With Office being tied to Visual Studio, people who work with Microsoft languages Visual Basic and C# stand to benefit from an environment aimed specifically at professional developers. Programmers can also take advantage of the .Net Framework in Visual Studio.Net, which automatically generates much of the lower-level coding needed for networked applications.

Microsoft rival Sun Microsystems plans similar developments for its StarOffice suite of applications. By the middle of next year, Sun plans to release a version of StarOffice that will let professional Java programmers customize StarOffice applications.

Microsoft Office developers use Visual Basic for Applications (VBA), which is employed by both professional developers and so-called power users, or businesspeople able to write scripts, or macros, to modify Office applications. When Office 11 comes out, Microsoft will enhance VBA with the ability to integrate Web services into Office applications, but will steer professional developers toward the Visual Studio for Office.
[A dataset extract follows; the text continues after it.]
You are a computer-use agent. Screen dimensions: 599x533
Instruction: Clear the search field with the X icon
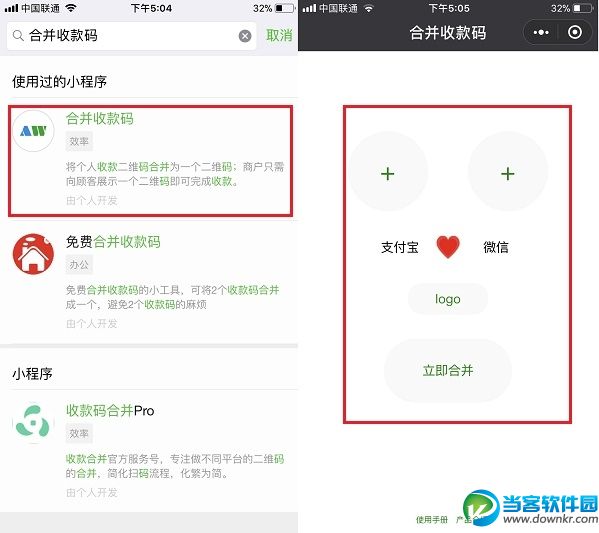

Visual Studio Tools for Office will exploit the increased support for XML within Office 11 documents. When the tool is released next year, customers will be able to set their own XML schema definitions, or document structures. Company- and industry-specific document definitions will give developers finer control of data within Word and Excel. For example, an application could automatically link information from a specific cell in an Excel spreadsheet to another application.

The new development environment will also introduce a "smart document application model," a series of tools for providing in-context information to Word and Excel documents. This feature will let developers, for example, manipulate the Task Pane in Excel to give people help tailored to the application or access to relevant back-end data, Microsoft executives explained.

Visual Studio Tools for Office will benefit IT administrators as well, Microsoft executives said. For maintenance and security and reasons, businesses can keep the code that provides the custom functions on network servers and restrict access to unknown Web sites.